MAXIMUM OXYGEN PULSE
The oxygen pulse is defined as the VO2/heart rate and is expressed as ml/kg/beat.
This value provides an indication of the maximum stroke volume, and in high-quality
horses, values range from 0.66 to 0.76 ml/kg/beat. Those horses with cardiac problems
resulting in low cardiac outputs and individuals with low VO2max values usually have
values in the range of 0.5 to 0.56 ml/kg/beat. The maximum oxygen pulse also has been
shown to correlate with treadmill total run time.
ARTERIAL BLOOD GAS ANALYSIS DURING EXERCISE
Arterial blood gas analysis during exercise may be indicated, especially in horses
in which respiratory disorders are the suspected cause of poor performance. For an
accurate blood gas analysis, one should take into account the temperature of the blood
because it may reach 42° C during maximal exercise. At exercise intensities above
65% VO2max, athletic horses become hypoxemic, although the extent varies between individuals.29,
30, 31, 32 Horses with low VO2max values do not necessarily have a significant decrease
in arterial oxygen tension.
HEMATOCRIT AND TOTAL RED CELL VOLUME DURING EXERCISE
The total volume of red cells is a major determinant of oxygen-carrying capacity,
and therefore measurement of red cell volume can give some index of exercise capacity.
A postexercise packed cell volume test is not a reliable indicator of total red cell
volume primarily because of plasma volume variations, but it does provide a rough
estimate of total circulating red cells.
One can make an accurate determination of red cell volume by techniques that use dye
dilution following mobilization of the splenic erythrocyte pool to measure the plasma
volume.
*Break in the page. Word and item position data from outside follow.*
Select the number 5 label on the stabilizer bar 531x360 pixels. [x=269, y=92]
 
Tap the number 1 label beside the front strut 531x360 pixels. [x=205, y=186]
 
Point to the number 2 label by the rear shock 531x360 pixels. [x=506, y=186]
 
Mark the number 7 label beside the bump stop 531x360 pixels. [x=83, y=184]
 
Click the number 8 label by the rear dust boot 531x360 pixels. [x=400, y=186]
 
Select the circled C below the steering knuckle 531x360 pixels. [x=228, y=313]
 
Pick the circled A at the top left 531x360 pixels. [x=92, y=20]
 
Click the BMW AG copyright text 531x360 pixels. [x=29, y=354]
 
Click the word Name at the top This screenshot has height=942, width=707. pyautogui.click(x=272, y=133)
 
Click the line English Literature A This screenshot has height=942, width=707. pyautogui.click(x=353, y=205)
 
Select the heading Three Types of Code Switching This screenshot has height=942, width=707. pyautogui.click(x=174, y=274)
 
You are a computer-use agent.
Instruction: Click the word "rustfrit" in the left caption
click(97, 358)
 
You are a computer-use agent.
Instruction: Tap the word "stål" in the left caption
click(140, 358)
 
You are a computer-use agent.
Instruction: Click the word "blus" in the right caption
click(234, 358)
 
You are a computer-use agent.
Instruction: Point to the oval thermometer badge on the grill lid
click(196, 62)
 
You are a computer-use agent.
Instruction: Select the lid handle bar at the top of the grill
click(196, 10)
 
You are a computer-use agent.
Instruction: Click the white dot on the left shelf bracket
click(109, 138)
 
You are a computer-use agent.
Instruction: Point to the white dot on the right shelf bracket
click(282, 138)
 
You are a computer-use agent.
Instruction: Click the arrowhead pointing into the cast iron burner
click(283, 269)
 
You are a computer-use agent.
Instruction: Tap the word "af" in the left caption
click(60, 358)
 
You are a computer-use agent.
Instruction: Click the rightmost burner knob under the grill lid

Although total red cell volume increases with training, some evidence indicates
that Standardbred racehorses with overtraining syndrome may develop an abnormal red
cell hypervolemia that contributes to poor performance.
9
PEAK RUNNING SPEED AND TOTAL RUN TIME
The peak treadmill running speed and the total run time may indicate exercise capacity.
In some studies of human athletes, the peak treadmill running speed during an exercise
test was shown to be a predictor of performance. Athletic Thoroughbred racehorses
can complete 60 seconds at 13 m/sec during an incremental exercise test at a 10% slope.
STRIDE LENGTH
Athletic horses are thought to have better stride characteristics.4, 33 Some studies
have shown a correlation between maximum stride length and the treadmill run time.
An accelerometric device has been used to provide quantitative information about locomotory
variables that may be useful in evaluating performance.